Emma Donoghue makes each of these stories come vividly alive using the same story skills that made her long novel “Room” so moving. One fact I learned while preparing for this article is that Emma Donoghue’s background is as a historian. Even the novel “Room” is based on an actual historical incident, and that makes me wonder how someone so wide-ranging as an historian could write such a convincing claustrophobic novel as “Room”. In a previous article I mentioned natural-born story writers, and I do believe that Emma Donoghue does qualify as a natural. The people and events in these stories are well-developed and memorable, and the stories stay in your mind long after you have completed them.
Donoghue starts this collection with an irresistible story called ‘Man and Boy’ about an elephant Jumbo and its trainer last-named Scott. They are living in London in 1882 until P. T. Barnum buys Jumbo, and Scott must decide if he will go to the United States with Jumbo. This story is a strong start to the collection.
A continuing interest of Donoghue is that of women in extreme situations, and these stories reflect that interest. One story, ‘Onward’, is about a woman who must prostitute in her home to support her family until Charles Dickens and his friend Angela Burdett-Courts provide her with the money to emigrate to Canada. Another story, ‘The Long Way Home’, is about a cross-dressing woman who drags wayward men back to their families which they had abandoned. Another story, ‘The Hunt’ is about a young soldier in a Prussian regiment while fighting for the English. The regiment takes over a colonial estate and some of its members rape the women there.

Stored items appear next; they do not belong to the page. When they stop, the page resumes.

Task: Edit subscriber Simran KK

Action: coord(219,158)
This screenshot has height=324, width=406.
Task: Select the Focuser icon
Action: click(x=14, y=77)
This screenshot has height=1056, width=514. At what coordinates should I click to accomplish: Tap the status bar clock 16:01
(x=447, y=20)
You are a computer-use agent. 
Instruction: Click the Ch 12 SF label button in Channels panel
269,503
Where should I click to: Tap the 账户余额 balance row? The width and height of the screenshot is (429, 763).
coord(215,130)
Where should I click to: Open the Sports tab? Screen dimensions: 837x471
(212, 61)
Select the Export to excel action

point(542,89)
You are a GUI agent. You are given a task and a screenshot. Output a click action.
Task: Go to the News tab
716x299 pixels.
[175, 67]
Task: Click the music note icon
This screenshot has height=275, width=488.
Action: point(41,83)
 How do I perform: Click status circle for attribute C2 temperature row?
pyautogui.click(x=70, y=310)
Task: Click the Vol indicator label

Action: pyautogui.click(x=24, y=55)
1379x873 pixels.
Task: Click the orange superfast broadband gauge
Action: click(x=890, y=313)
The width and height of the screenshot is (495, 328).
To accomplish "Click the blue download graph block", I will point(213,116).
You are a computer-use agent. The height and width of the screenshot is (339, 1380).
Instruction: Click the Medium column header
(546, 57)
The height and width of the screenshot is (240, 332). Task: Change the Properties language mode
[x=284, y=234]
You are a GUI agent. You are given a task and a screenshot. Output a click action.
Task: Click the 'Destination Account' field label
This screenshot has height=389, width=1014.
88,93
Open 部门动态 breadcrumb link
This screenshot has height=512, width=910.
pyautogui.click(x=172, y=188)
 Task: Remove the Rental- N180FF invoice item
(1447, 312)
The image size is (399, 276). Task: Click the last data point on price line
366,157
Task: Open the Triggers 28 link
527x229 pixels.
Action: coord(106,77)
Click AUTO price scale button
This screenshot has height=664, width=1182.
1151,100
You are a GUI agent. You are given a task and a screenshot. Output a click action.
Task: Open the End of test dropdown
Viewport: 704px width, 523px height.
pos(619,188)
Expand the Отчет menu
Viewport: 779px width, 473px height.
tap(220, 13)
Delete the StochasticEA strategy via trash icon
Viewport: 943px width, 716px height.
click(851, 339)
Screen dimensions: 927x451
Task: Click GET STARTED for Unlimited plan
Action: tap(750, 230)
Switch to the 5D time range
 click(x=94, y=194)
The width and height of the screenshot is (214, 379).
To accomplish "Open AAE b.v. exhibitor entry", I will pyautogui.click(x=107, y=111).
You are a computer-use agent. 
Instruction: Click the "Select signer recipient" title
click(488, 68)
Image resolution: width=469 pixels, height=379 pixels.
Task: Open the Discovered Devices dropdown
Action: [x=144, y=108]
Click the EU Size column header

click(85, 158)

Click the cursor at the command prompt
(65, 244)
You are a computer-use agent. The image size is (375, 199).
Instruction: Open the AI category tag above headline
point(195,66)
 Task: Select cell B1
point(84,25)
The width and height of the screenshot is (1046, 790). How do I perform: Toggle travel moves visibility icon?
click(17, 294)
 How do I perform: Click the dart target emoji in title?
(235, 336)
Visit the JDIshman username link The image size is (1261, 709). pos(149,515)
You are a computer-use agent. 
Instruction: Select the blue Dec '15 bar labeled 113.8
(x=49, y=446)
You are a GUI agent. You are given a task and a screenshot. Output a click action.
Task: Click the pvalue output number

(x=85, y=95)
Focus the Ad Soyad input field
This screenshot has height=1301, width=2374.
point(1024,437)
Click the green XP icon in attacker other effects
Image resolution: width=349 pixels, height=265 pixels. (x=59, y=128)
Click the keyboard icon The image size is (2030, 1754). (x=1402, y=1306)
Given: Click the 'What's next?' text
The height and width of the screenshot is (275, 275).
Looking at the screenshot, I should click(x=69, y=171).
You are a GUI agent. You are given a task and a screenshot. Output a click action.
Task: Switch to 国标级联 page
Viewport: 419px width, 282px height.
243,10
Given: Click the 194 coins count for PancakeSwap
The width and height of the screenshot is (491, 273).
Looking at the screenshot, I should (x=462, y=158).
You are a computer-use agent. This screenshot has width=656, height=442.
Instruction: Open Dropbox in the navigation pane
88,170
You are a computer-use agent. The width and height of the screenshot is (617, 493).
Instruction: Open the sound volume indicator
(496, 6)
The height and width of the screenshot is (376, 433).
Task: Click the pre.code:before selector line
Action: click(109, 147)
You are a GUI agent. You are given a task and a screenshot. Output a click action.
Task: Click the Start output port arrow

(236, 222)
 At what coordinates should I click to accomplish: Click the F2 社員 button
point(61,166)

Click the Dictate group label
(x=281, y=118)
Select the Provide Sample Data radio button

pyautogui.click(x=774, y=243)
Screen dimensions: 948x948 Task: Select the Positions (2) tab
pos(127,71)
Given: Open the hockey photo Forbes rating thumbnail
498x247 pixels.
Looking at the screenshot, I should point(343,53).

There is nothing nostalgic, sentimental, or comforting in these historical stories. These are people in tough situations living as best they can. I appreciate the wide range of subjects in these stories which we can probably credit to Emma Donoghue’s historian background. But what makes each of these stories so vital and alive is her superior story-telling skills. This is a excellent book to read while waiting for Emma Donoghue’s next novel.